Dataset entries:
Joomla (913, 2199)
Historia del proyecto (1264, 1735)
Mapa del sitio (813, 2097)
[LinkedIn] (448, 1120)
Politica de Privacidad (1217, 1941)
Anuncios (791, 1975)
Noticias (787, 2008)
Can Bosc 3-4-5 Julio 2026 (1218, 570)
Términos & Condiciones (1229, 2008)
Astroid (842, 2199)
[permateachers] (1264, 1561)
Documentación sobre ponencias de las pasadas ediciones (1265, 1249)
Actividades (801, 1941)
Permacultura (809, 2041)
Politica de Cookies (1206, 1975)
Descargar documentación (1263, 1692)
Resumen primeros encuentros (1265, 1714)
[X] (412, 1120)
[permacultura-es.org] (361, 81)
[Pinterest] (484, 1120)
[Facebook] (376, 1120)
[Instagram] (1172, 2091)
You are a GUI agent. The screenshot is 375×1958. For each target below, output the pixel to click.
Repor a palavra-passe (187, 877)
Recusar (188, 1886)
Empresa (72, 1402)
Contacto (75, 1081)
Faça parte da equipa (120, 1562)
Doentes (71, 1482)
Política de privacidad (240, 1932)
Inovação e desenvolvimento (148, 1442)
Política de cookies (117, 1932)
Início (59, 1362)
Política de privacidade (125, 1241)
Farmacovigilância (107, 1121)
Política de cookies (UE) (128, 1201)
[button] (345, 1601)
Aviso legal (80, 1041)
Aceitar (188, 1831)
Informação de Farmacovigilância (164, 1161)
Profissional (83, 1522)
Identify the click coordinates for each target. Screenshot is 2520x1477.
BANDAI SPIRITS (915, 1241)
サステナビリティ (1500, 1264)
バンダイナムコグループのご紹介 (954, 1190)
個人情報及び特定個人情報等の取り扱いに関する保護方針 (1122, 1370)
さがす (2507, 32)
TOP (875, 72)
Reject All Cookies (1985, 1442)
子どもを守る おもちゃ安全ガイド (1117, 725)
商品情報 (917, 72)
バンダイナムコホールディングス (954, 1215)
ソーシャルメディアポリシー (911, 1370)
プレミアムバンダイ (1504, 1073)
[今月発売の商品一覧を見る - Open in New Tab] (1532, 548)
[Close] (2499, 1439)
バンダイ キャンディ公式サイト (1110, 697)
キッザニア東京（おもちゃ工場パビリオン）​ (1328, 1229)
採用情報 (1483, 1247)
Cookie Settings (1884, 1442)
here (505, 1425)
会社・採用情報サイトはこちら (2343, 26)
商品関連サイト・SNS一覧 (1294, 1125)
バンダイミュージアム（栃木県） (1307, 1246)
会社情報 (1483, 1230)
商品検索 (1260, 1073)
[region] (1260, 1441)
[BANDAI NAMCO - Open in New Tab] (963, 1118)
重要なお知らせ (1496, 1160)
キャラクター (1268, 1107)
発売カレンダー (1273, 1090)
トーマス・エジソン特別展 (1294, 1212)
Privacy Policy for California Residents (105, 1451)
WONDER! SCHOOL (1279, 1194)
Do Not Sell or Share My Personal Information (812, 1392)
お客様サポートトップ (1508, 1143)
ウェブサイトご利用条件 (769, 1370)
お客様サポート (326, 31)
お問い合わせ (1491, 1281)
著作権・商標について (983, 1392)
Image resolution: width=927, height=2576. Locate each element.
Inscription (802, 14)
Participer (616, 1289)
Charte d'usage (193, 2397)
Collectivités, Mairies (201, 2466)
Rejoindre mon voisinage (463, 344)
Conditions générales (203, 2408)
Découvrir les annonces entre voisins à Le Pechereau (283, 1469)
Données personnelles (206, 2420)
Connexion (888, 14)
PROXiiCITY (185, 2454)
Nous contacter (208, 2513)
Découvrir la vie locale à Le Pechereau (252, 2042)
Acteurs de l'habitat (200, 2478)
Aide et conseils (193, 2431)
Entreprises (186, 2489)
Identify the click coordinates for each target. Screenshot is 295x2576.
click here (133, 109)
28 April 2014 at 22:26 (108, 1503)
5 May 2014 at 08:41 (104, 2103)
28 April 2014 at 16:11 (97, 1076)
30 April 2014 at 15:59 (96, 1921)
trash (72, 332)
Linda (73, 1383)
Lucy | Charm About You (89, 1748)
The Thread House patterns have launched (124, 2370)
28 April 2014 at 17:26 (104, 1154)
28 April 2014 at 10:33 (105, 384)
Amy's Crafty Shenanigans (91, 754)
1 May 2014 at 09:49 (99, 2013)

> Task to complete
In the records, find every line that has the string "Découvrir" and copy it.

> Task output
Découvrir les annonces entre voisins à Le Pechereau (283, 1469)
Découvrir la vie locale à Le Pechereau (252, 2042)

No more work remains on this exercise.